No good. The ice cube was still stuck. Philippe gaped up at Trent with his eyes bulging and his mouth wide open as if in a silent scream.
Trent got behind him and wrapped his arms around his torso. He balled his right hand into a fist and clenched it with his left and heaved up and in towards Philippe’s diaphragm. One thrust. Two. No diffe
rence. He thrust extra hard the third time around.
Philippe convulsed and coughed and hacked up the ice cube, spitting it out of his mouth. He sucked air desperately, groaning and wheezing.
Trent hauled him away from the broken glass. He knelt beside him. Watched Philippe rock his head and sigh and splutter. Waited until he gazed up at him, trembling in shock and outrage.

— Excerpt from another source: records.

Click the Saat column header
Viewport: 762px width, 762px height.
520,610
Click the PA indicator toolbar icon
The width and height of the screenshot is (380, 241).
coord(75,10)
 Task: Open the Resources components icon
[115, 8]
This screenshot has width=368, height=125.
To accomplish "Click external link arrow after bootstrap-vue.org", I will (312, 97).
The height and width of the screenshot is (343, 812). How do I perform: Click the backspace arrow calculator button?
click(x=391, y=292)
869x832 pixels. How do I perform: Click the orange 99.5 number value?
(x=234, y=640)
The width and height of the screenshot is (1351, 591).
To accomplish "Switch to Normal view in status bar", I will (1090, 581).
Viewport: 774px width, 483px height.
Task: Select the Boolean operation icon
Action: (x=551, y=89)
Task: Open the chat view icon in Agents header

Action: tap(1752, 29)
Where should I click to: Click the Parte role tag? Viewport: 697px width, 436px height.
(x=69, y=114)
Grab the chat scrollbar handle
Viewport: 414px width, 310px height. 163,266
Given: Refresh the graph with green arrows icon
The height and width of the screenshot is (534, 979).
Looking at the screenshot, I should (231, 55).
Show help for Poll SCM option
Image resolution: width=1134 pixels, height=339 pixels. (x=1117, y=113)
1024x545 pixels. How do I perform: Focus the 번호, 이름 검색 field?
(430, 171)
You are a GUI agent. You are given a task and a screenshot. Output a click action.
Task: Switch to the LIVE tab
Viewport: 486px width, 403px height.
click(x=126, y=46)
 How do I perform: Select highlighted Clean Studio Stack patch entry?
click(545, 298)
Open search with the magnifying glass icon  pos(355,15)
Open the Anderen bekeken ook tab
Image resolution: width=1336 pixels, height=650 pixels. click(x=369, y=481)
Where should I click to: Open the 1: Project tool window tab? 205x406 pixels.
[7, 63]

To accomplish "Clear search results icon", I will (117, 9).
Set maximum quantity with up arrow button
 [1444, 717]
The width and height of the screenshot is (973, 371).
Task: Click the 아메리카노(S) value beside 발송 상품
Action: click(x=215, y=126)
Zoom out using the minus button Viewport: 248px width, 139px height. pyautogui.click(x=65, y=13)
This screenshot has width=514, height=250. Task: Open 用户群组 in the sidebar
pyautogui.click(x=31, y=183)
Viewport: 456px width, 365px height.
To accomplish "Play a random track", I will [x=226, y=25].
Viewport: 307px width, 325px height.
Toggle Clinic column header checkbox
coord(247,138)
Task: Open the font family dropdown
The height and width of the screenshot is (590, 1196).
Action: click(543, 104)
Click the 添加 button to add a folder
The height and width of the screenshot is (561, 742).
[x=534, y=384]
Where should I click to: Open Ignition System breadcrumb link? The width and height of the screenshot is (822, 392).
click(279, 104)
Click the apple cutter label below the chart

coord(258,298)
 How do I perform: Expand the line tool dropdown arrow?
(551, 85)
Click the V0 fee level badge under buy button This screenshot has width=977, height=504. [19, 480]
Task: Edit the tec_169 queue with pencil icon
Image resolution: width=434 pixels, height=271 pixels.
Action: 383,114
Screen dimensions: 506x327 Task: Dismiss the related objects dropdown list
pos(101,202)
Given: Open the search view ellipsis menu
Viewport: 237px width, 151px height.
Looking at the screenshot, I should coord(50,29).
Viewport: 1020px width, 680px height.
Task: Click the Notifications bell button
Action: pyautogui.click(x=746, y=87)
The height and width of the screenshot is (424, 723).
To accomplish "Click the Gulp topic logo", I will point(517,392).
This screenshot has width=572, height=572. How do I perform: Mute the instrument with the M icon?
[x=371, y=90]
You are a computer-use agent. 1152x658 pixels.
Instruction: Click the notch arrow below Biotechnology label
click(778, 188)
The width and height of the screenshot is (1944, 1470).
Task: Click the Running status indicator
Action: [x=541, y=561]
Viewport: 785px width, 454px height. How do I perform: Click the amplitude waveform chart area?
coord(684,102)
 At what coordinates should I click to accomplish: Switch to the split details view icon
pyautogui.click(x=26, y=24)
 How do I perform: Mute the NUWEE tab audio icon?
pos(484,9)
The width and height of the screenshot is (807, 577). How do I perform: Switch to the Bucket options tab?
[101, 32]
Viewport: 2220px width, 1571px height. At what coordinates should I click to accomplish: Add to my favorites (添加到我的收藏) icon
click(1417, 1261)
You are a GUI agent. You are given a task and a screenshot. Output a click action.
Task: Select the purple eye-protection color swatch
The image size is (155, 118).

‘Lesson One,’ Trent said. ‘I don’t work for your father, so I don’t take any attitude from you. If you plan to be part of this situation, you’re going to drink some coffee. If you refuse, you’re out. Got that?’
* * *
Philippe opted to drink the coffee and Alain left the room to prepare it. By the time he returned with a solid silver tray in his hand, Philippe had dragged himself back to the chesterfield. His body was tilted over to one side and his breathing was very deliberate. He was inhaling and exhaling like it was a new and slippery skill he’d just acquired.
Alain set the tray down on the corner of the desk. There was a steaming white mug and an aluminium coffee pot on it.
Trent moved across and picked up the mug. Heat leaked through the porcelain against his palm. The coffee was black and hot and strong. Trent smelled its earthy aroma as he shoved the mug towards Philippe and wrapped his hands around it. He could see Philippe’s gaunt reflection in the dark liquid as he lowered his face to take a sip.
It occurred to Trent that Philippe was exactly the brattish, spiteful type of guy who might try throwing the scalding liquid in his face. So he was cautious, but he remained close.
Philippe wasn’t drinking fast. He was imbibing from the mug much slower than he had from the whisky tumbler. Trent snatched at Philippe’s left wrist and tapped the face of his gold wristwatch. Told him to stop wasting time.
Truth was, Trent wasn’t a great believer in the power of caffeine to sober anybody up. But he did believe that shock and fear and intimidation could work, and he was more than willing to test the theory.